Print all the records below exactly as they stand, but leave out the pictures.

[[ Exercise data, beginning ]]

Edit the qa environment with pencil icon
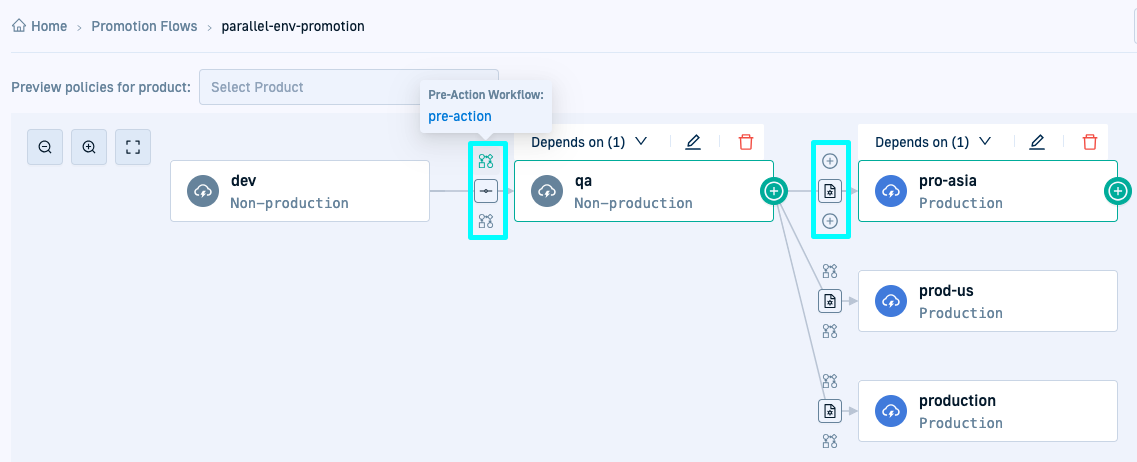Image resolution: width=1137 pixels, height=462 pixels. pos(693,142)
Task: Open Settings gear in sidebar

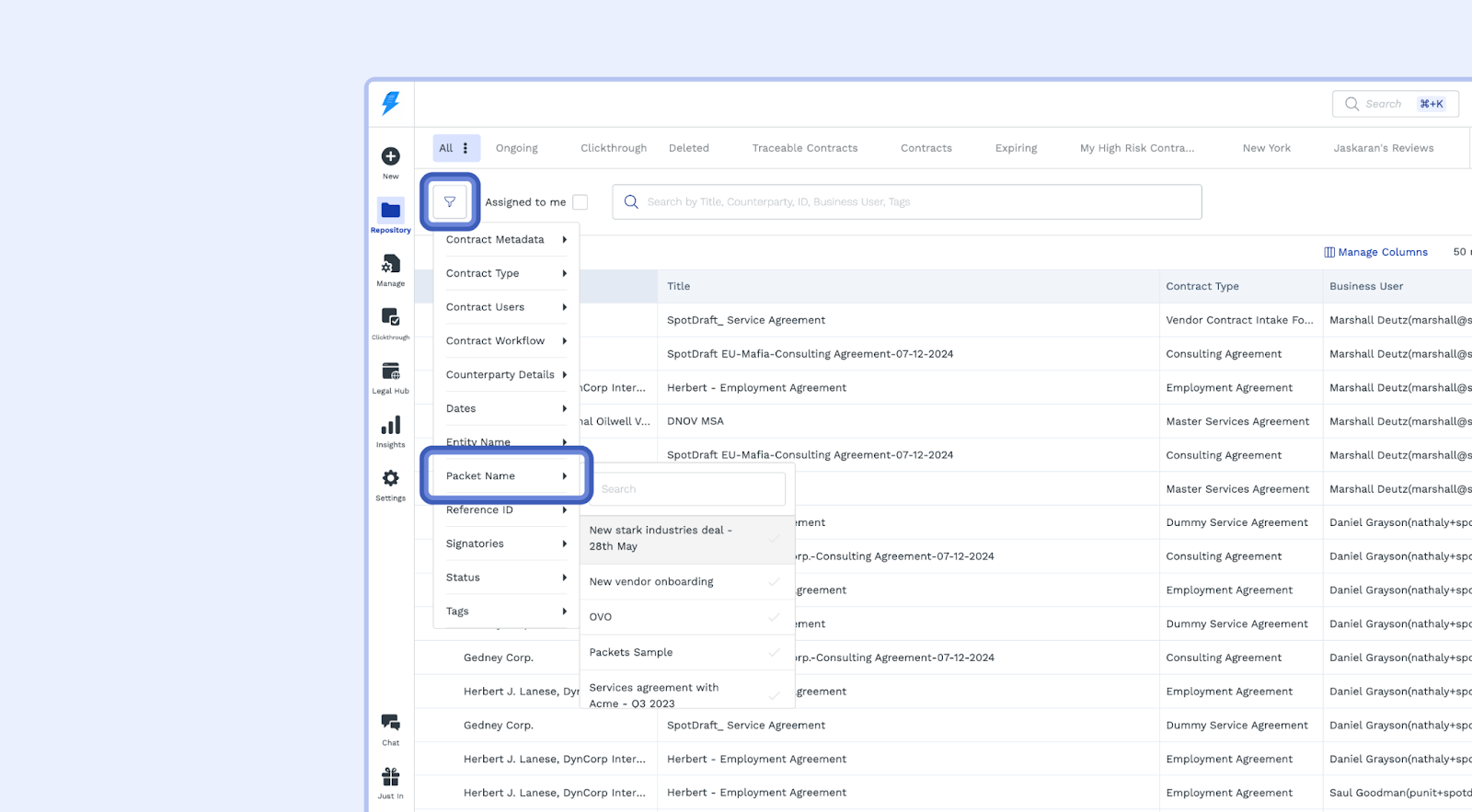Action: [390, 479]
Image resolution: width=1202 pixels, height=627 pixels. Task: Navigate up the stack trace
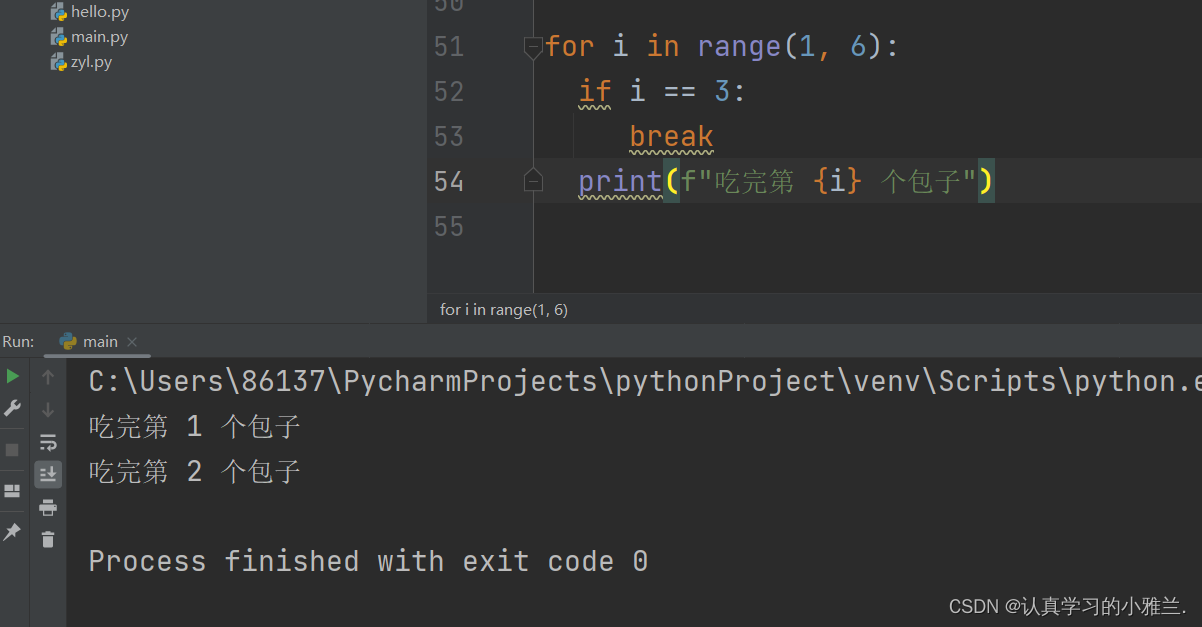[47, 376]
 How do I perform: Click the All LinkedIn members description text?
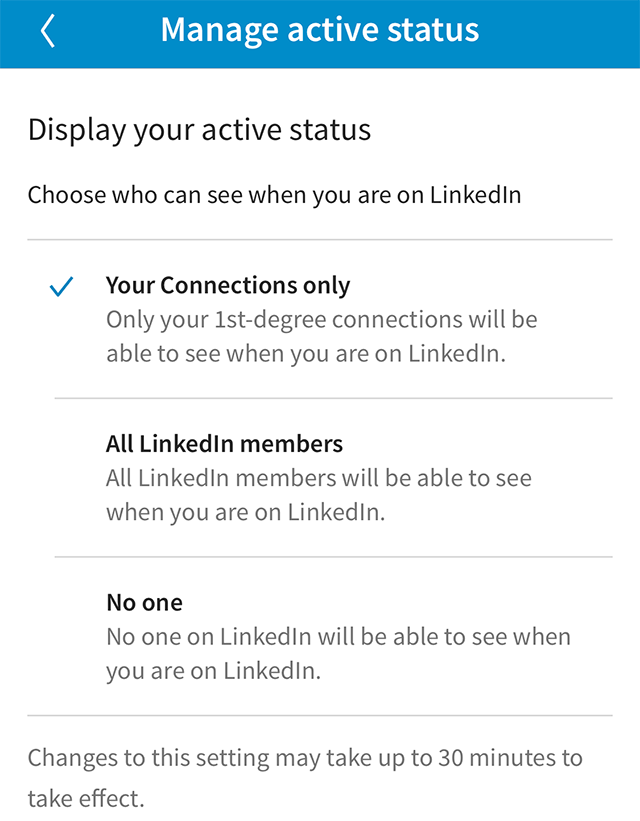coord(320,495)
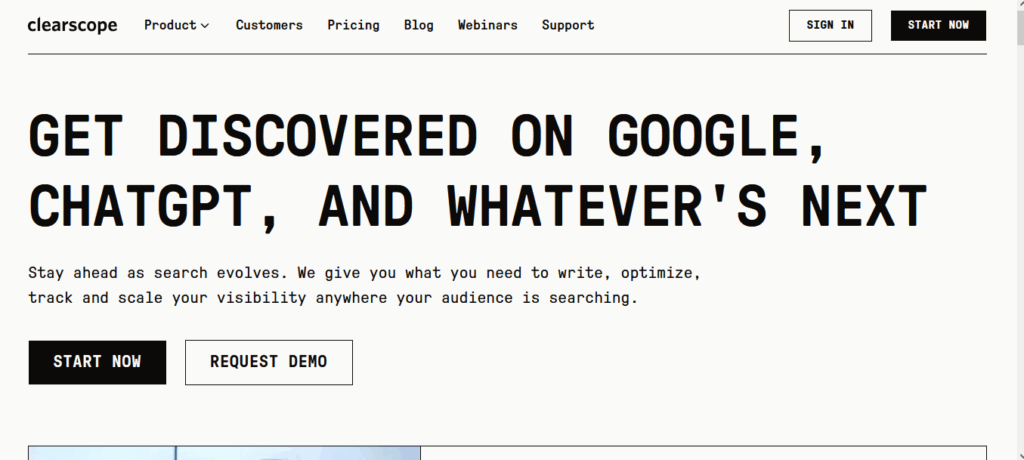Click the word GOOGLE in the headline
The width and height of the screenshot is (1024, 460).
coord(718,137)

[[ Exercise data, end ]]

> Response to the exercise
Edit the qa environment with pencil icon
Image resolution: width=1137 pixels, height=462 pixels. pos(693,142)
Task: Open Settings gear in sidebar

Action: [390, 479]
Image resolution: width=1202 pixels, height=627 pixels. Task: Navigate up the stack trace
[47, 376]
 How do I perform: Click the All LinkedIn members description text?
coord(320,495)
Click the word GOOGLE in the headline
The width and height of the screenshot is (1024, 460).
coord(718,137)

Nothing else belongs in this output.